Priorities in Pairwise Kidney Exchanges - A Simulation Study on European Kidney Exchange Programs

Detta är en Master-uppsats från Lunds universitet/Läkarutbildningen

Sammanfattning: Background: For most patients with end stage renal disease (ESRD) kidney transplantation is the best treatment option. Best outcomes are achieved with living donation. To increase access to living donation for patients who are not compatible with their living donors, Kidney Exchange Programs (KEPs) have evolved. By exchanging donors, compatibility can be achieved thus enabling transplantation. In a so-called matching round many feasible, but conflicting, exchanges may be identified. Programs therefore implement rules for how to prioritize exchanges. The purpose of this study was to investigate how difference in priority rules between European KEPs affect which patients and donors are transplanted. Methods: A side-to-side comparison was done by running KEP matching rounds with simulated pairs, based on real patient and donor data, and the priority rules from the British, Spanish, Dutch, and Scandinavian program. The simulations were limited to pairwise exchanges within the blood group barrier. Results: With 150 pairs on average 51% were included in the matching round and of the matched recipients on average 72.6% were the same across programs. Significant differences were found in majority of the studied parameters.
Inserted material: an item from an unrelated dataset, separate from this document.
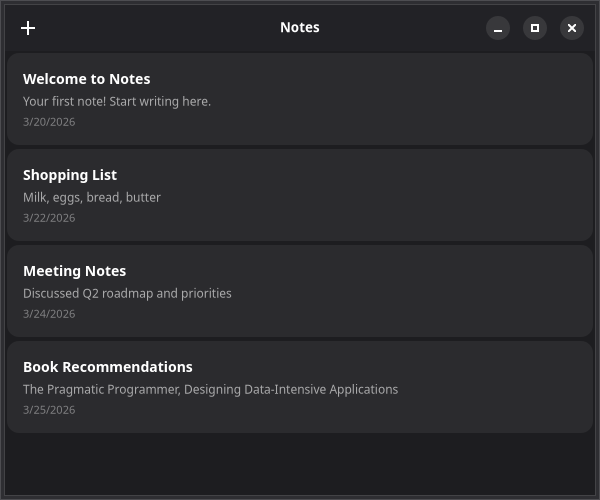Click the 3/24/2026 date label
The height and width of the screenshot is (500, 600).
(49, 314)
The British program seemed to match recipients with long waiting time, the Scandinavian those with higher cPRA (HLA immunization) and the Spanish younger recipients. These differences were clearer when increasing the patient pool. Conclusions: The conclusion of the study was that many priority rules in the current practices likely cause systematic differences in which patients are transplanted and these differences are likely accentuated when the size of programs increase. As few similar studies have been conducted and little outcome data is available this shows importance of further research, especially as the future improvement of KEP effectiveness partly rely on increasing number of participants and international collaborations.